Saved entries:

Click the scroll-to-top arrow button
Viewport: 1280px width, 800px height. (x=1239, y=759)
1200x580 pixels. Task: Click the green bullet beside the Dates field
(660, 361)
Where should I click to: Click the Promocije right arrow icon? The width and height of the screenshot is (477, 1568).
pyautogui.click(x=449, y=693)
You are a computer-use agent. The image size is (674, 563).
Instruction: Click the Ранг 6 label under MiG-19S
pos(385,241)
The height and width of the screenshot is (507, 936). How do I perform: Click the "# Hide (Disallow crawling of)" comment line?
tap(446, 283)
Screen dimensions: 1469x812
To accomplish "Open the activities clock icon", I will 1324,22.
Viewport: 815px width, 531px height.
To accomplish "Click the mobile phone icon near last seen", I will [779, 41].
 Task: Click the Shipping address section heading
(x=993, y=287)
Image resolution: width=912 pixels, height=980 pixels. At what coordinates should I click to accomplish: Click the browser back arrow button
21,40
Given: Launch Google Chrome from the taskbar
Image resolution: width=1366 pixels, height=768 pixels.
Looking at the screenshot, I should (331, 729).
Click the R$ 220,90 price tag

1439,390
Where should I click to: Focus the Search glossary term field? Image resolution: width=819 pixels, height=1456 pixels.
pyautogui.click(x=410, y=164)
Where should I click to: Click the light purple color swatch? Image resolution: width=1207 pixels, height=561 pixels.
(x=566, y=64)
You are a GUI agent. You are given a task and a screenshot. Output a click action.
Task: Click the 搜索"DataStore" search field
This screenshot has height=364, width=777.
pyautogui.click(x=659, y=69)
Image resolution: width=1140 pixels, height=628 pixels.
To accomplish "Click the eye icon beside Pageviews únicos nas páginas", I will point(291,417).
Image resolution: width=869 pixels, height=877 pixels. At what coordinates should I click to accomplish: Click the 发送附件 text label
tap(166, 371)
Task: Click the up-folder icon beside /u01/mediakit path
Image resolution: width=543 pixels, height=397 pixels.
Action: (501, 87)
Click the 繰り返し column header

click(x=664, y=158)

*Problem to solve*:
Go through the records above and copy every line holding the word "will".

*Result of the task*:
To accomplish "Open the activities clock icon", I will 1324,22.
To accomplish "Click the mobile phone icon near last seen", I will [779, 41].
To accomplish "Click the eye icon beside Pageviews únicos nas páginas", I will point(291,417).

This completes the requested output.